R v Carroll
|R v Carroll|
|Court||High Court of Australia|
|Full case name||The Queen v Raymond John Carroll|
|Decided||5 December 2002|
|Citation(s)||(2002) 213 CLR 635;  HCA 55 |
R v Carroll (1985) 19 A Crim R 410 - original murder trial;R v Carroll  QCA 394 - Queensland Court of Appeal decision
|(5:0) the perjury proceedings should have been stayed, as the Queensland Court of Appeal ordered, because the new trial breached the principle of double jeopardy, and was an abuse of process (per curiam)|
|Judge(s) sitting||Gleeson CJ, Gaudron, McHugh, Gummow & Hayne JJ|
R v Carroll (2002) 213 CLR 635;  HCA 55 is a decision of the High Court of Australia which unanimously upheld a Queensland appellate court’s decision to stay an indictment for perjury as the indictment was found to controvert the respondent’s earlier acquittal for murder. The court held that charging Raymond John Carroll with perjuring himself in the earlier murder trial by swearing he did not kill the baby Deidre Kennedy was tantamount to claiming he had committed the murder and was thus a contravention of the principles of double jeopardy. The case caused widespread public outcry and prompted calls for double jeopardy law reform.

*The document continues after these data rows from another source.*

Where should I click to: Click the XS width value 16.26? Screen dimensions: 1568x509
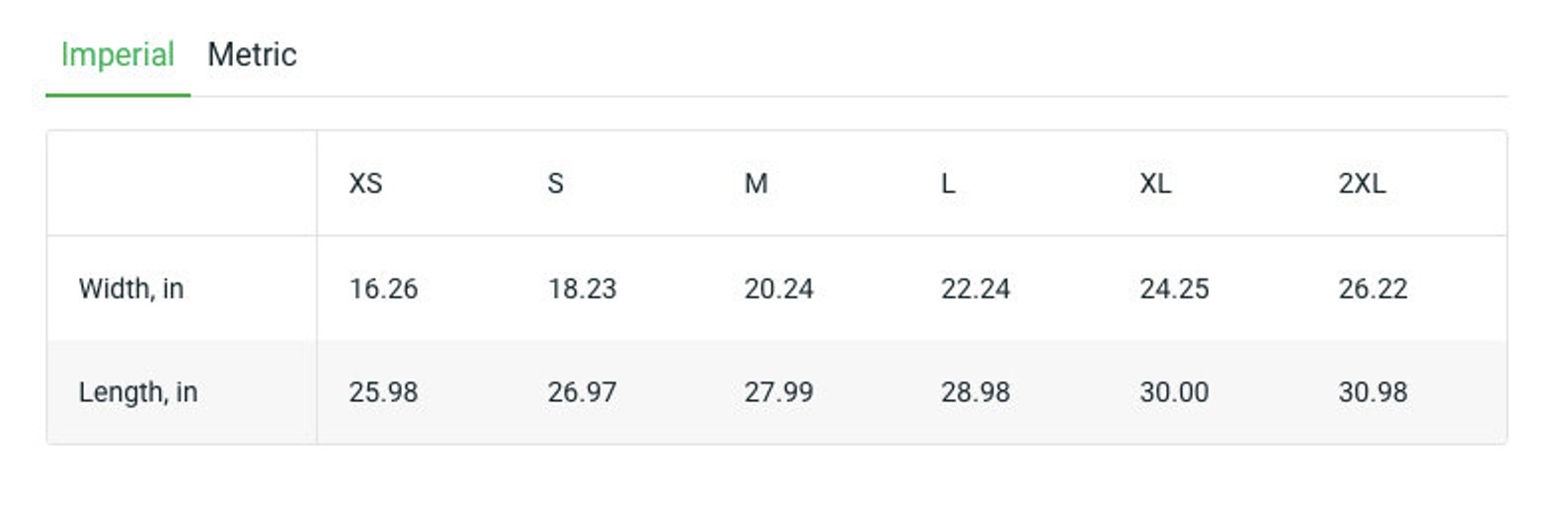tap(383, 289)
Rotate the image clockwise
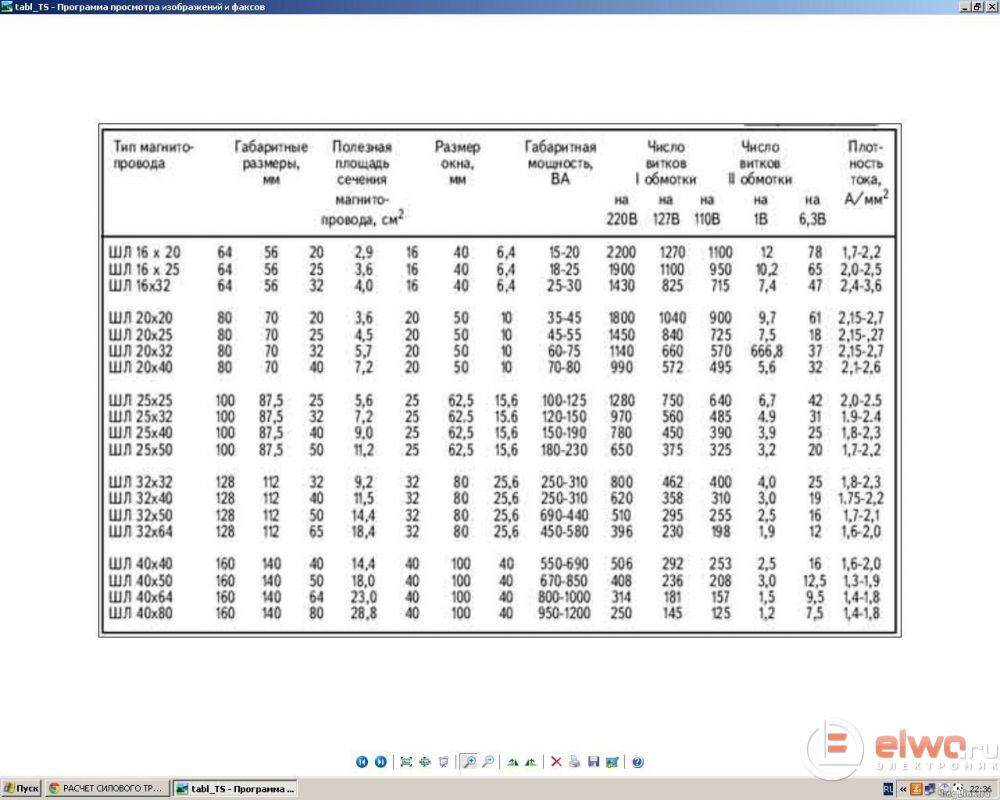The image size is (1000, 800). click(x=513, y=762)
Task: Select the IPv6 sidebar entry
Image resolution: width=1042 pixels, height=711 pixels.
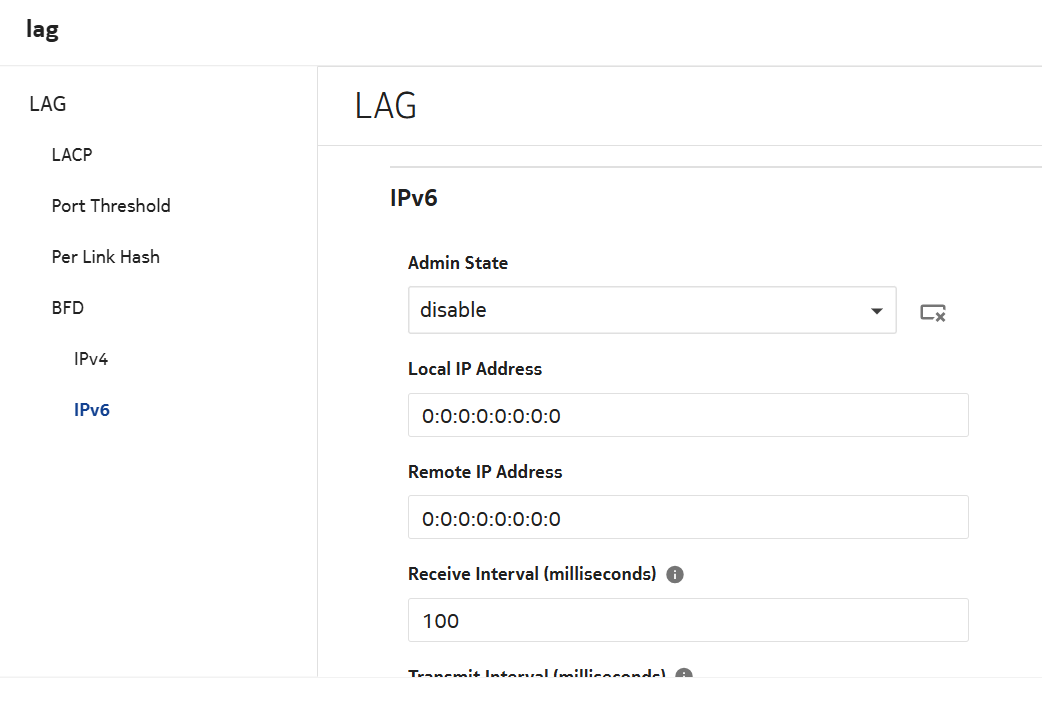Action: [92, 410]
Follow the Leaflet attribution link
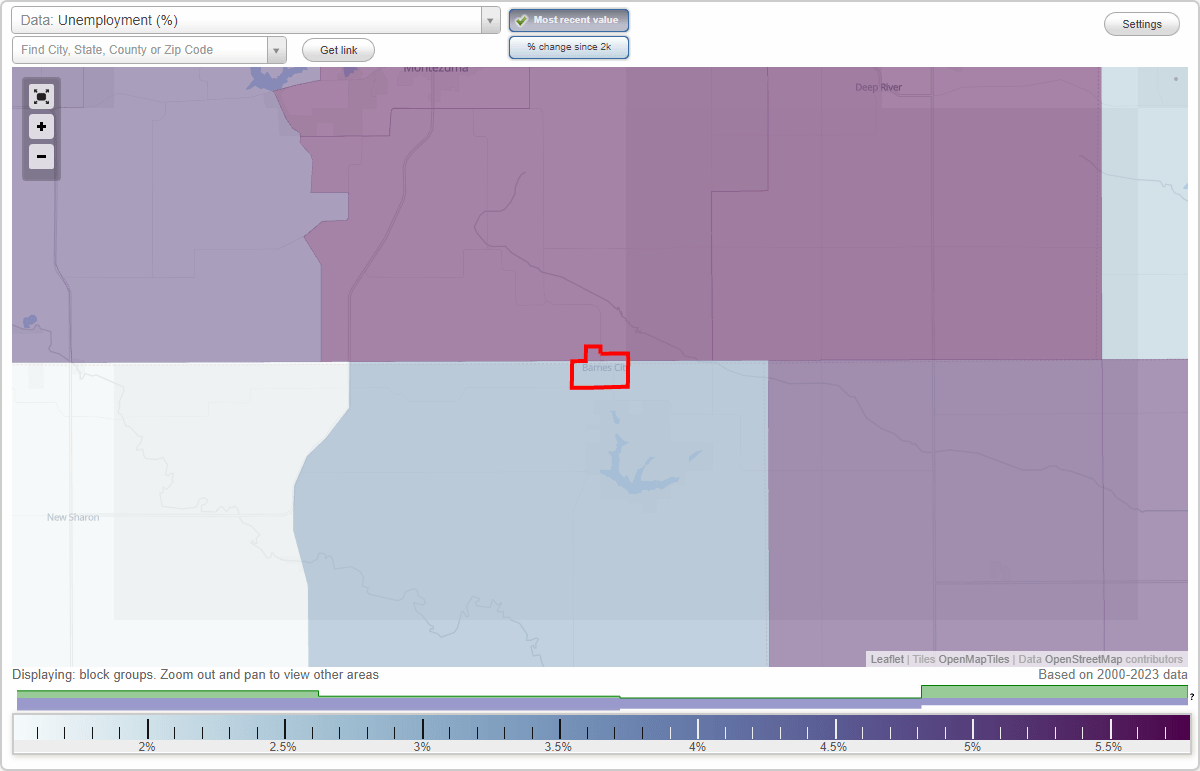 click(x=886, y=659)
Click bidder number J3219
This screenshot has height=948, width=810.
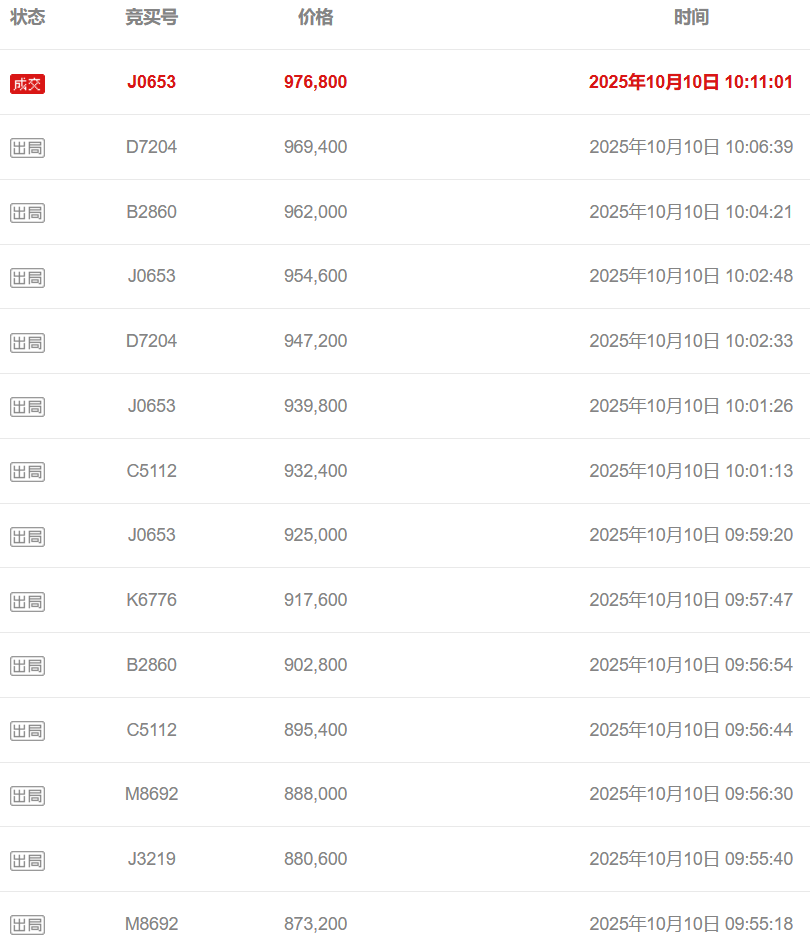pos(151,859)
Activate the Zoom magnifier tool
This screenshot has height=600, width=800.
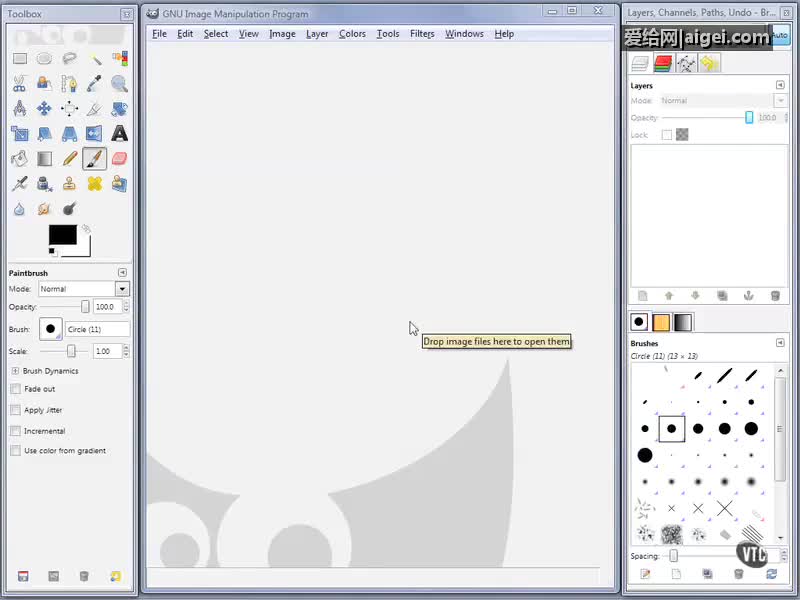(119, 84)
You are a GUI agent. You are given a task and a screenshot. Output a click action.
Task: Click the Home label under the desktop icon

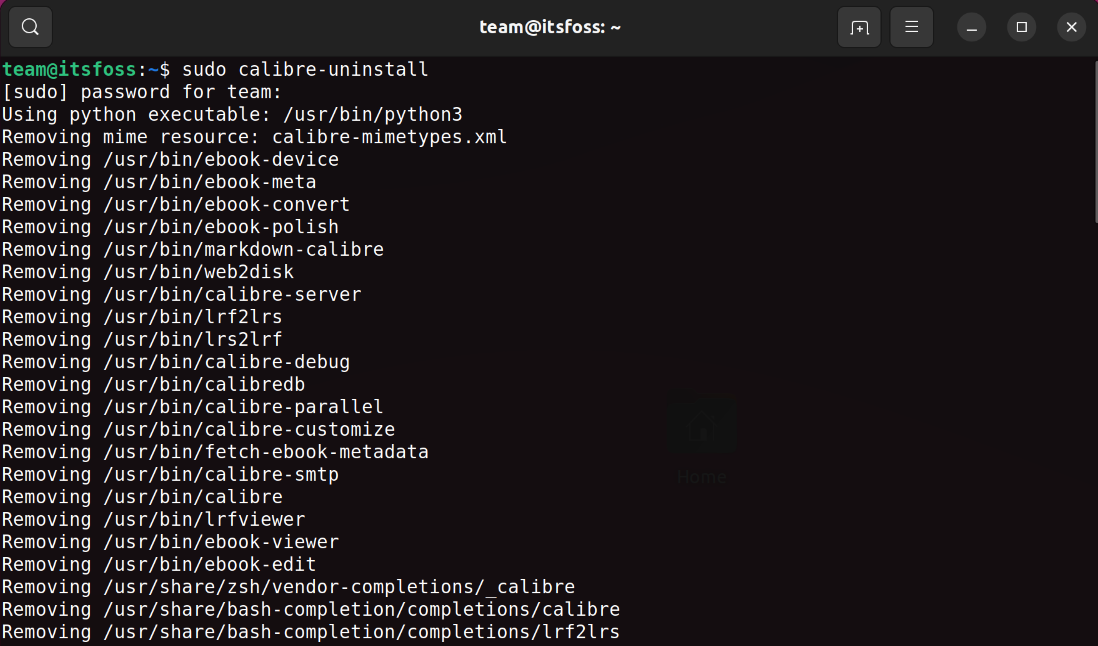(x=700, y=477)
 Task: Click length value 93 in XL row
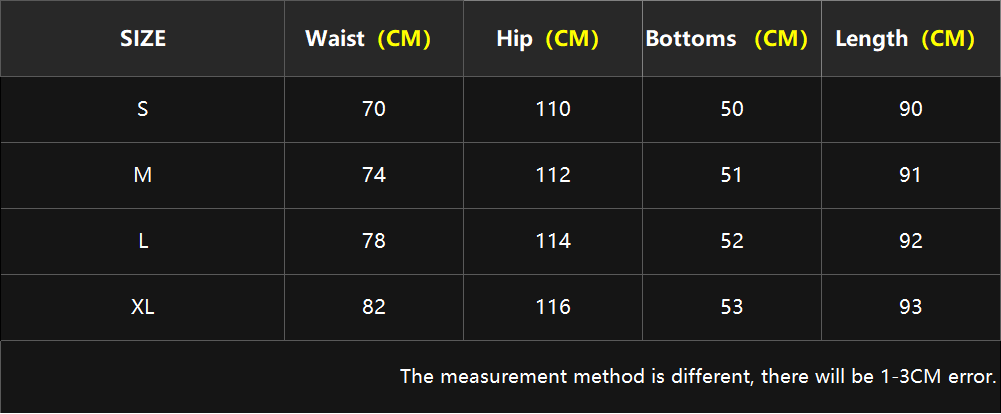point(910,308)
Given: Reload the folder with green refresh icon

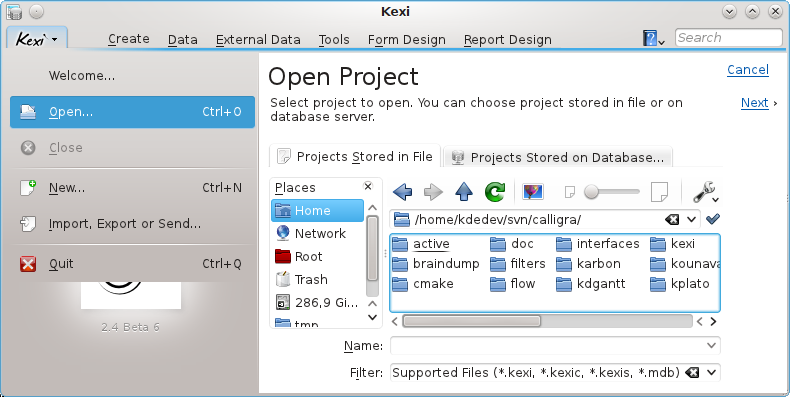Looking at the screenshot, I should [x=495, y=192].
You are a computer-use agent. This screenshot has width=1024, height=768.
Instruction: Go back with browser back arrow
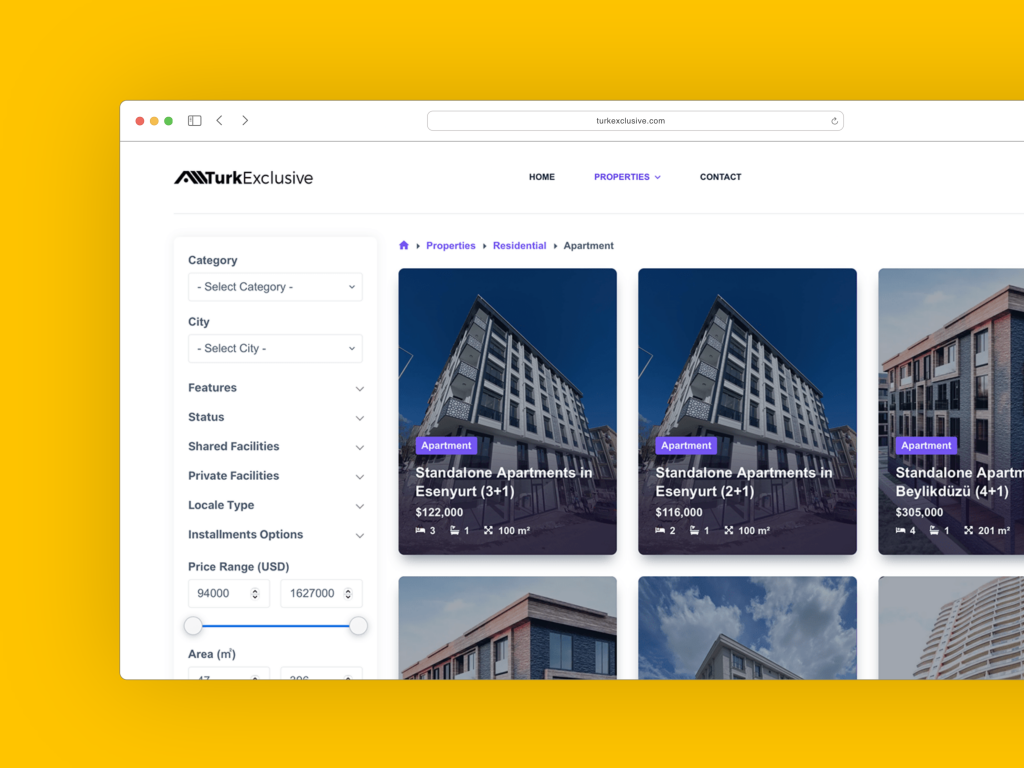[220, 121]
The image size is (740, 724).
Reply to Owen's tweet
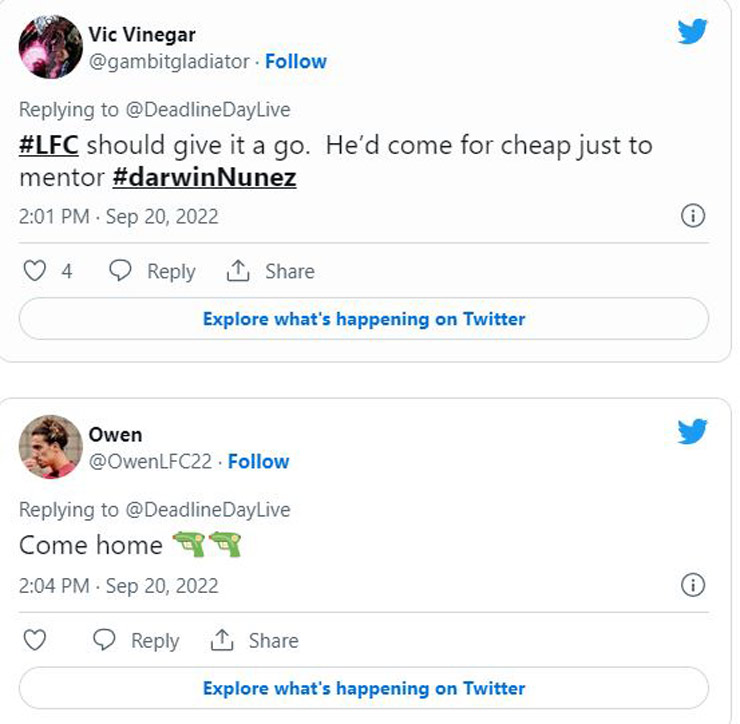pos(137,640)
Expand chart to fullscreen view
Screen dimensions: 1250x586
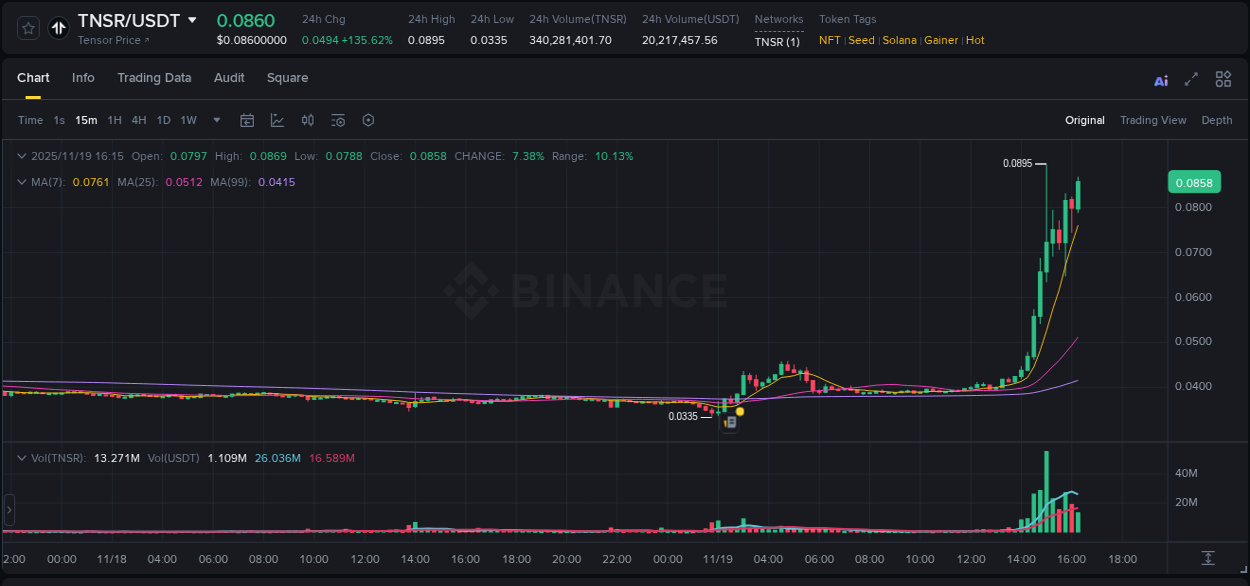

In October 1983 Carroll was interviewed by the police in relation to the murder of Deidre, a baby whose body had been found on the roof of a toilet block in Ipswich, Queensland, in April 1973. A post-mortem at the time had determined Deidre died of strangulation. During the post-mortem bite marks and bruises were noted on the baby's legs and it was these marks which led police to charge Carroll over the murder, as odontological evidence matched the marks with Carroll's teeth. Carroll was charged with murder.
The murder trial started on 18 February 1985. The prosecution's case was that the teeth marks on Deidre's body were made by Carroll, that he had a propensity for biting small children on the legs and that his alibi was false. Carroll claimed he was at RAAF Base Edinburgh in South Australia at the time of Deidre's death. The jury found him guilty of murder, but the conviction was quashed on appeal. The court of appeal found that the prosecution had led no evidence to disprove Carroll's claim that he was not in Ipswich at the time of the death, that the evidence relating to Carroll's propensity to bite children's legs was prejudicial and inadmissible and that a jury must have entertained a reasonable doubt as to the odontological evidence presented by the prosecution.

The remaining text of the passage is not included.